Filesystem

The filesystem destination allows you to load data into local or cloud file systems including AWS S3, Google Cloud Storage, Azure Blob Storage, and more. It supports multiple file formats and table formats like Delta Lake and Apache Iceberg.

Install dlt with Filesystem

To use filesystem as a destination, install dlt with the filesystem extra:

pip install "dlt[filesystem]"

Quick Start

Here’s a simple example to get you started:

import dlt

# Define your data source
@dlt.resource
def my_data():
    yield {"id": 1, "name": "Alice"}
    yield {"id": 2, "name": "Bob"}

# Create pipeline - saves to local filesystem
pipeline = dlt.pipeline(
    pipeline_name="my_pipeline",
    destination="filesystem",
    dataset_name="my_dataset"
)

# Run the pipeline
info = pipeline.run(my_data())
print(info)

Configuration

Basic Configuration

bucket_url

string

required

The filesystem path or bucket URL. Supports various protocols:

Local: file:///path/to/directory
AWS S3: s3://bucket-name/path
GCS: gs://bucket-name/path
Azure: az://container-name/path
Memory: memory://m

layout

string

Layout of files in the destination using placeholders like {table_name}, {load_id}, {file_id}, etc.

extra_placeholders

dict

Additional custom placeholders for the layout

current_datetime

callable

Function to provide current datetime for time-based placeholders

max_state_files

int

default:"100"

Maximum number of pipeline state files to keep.
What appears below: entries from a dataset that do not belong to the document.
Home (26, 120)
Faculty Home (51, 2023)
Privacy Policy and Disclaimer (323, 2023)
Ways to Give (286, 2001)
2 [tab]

Set to 0 or negative to disable cleanup.

Supported Protocols

Local Filesystem

import dlt
from dlt.destinations import filesystem

pipeline = dlt.pipeline(
    destination=filesystem("file:///tmp/my_data"),
    dataset_name="my_dataset"
)

AWS S3

import dlt
from dlt.destinations import filesystem

pipeline = dlt.pipeline(
    destination=filesystem("s3://my-bucket/data"),
    dataset_name="my_dataset"
)

Configure AWS credentials:

[destination.filesystem]
bucket_url = "s3://my-bucket/data"

[destination.filesystem.credentials]
aws_access_key_id = "your-access-key"
aws_secret_access_key = "your-secret-key"
region_name = "us-east-1"

Google Cloud Storage

import dlt
from dlt.destinations import filesystem

pipeline = dlt.pipeline(
    destination=filesystem("gs://my-bucket/data"),
    dataset_name="my_dataset"
)

Configure GCS credentials:

[destination.filesystem]
bucket_url = "gs://my-bucket/data"

[destination.filesystem.credentials]
project_id = "my-project"
private_key = "-----BEGIN PRIVATE KEY-----\n...\n-----END PRIVATE KEY-----\n"
client_email = "[email protected]"

Azure Blob Storage

import dlt
from dlt.destinations import filesystem

pipeline = dlt.pipeline(
    destination=filesystem("az://my-container/data"),
    dataset_name="my_dataset"
)

Configure Azure credentials:

[destination.filesystem]
bucket_url = "az://my-container/data"

[destination.filesystem.credentials]
azure_storage_account_name = "mystorageaccount"
azure_storage_account_key = "your-account-key"

Hugging Face Datasets

import dlt
from dlt.destinations import filesystem

pipeline = dlt.pipeline(
    destination=filesystem("hf://datasets/my-username/my-dataset"),
    dataset_name="my_dataset"
)

Configure Hugging Face credentials:

[destination.filesystem]
bucket_url = "hf://datasets/my-username/my-dataset"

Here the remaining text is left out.